Session: 15. - Environmental 'omics: New Tools for Aquatic Ecosystem Science and Management

Paul Wilburn, W.K. Kellogg Biological Station, Michigan State University, [email protected]
Kirill Shchapov, Large Lakes Observatory, [email protected]
Elena Litchman, W.K. Kellogg Biological Station, Michigan State University, [email protected]

Abstract

Resolving drivers of diversity and identifying habitats are central to microbial ecology. We present the first 16s survey with spatial and depth coverage of Lake Baikal across 46 sites during summer stratification.
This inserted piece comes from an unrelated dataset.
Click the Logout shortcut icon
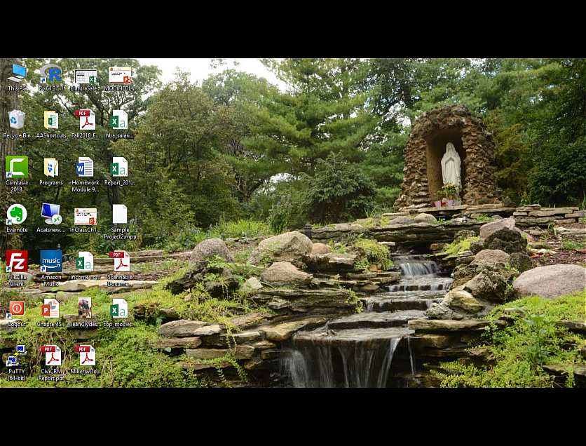The width and height of the screenshot is (586, 446). click(x=17, y=309)
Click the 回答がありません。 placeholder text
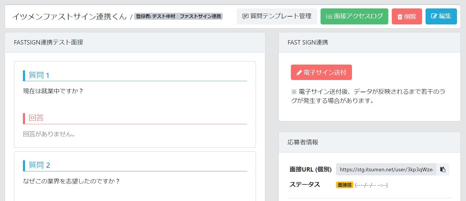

Going beyond description of taxonomic makeup, co-occurrence networks identified two significant OTU clusters, suggesting the lake supported two main microbial habitats. Eigen analysis of member OTUs within each cluster revealed opposing correlations with depth and temperature, indicating that clusters reflected the upper mixed layer (ML) and deeper waters (DW). We modeled OTU richness and Shannon diversity in the two habitats using exhaustive multiple linear regression and model averaging. The extremes of each habitat (warm eutrophic in ML and coldest DW) showed higher Shannon diversity. However, diversity in the mixed layer was best predicted by temperature and achieved through OTU richness, while DW diversity was predicted by depth, elevated by OTU evenness. In both environments, nutrients (DS in ML, TP in DW) contributed to an increase in OTU richness but with dominance of opportunistic OTUs. Furthermore, OTU makeup of the two habitats showed a significant phylogenetic signal with known taxonomic traits reflecting habitat conditions. Our approach showcases bioinformatic, statistical, and phylogenetic approaches to resolving microorganism biology across habitat niches.

1. Keyword
habitats

2. Keyword
mathematical models

3. Keyword
microbiological studies

4. Additional Keyword
bioinformatics

5. Additional Keyword
network analyses

6. Additional Keyword
phylogenetics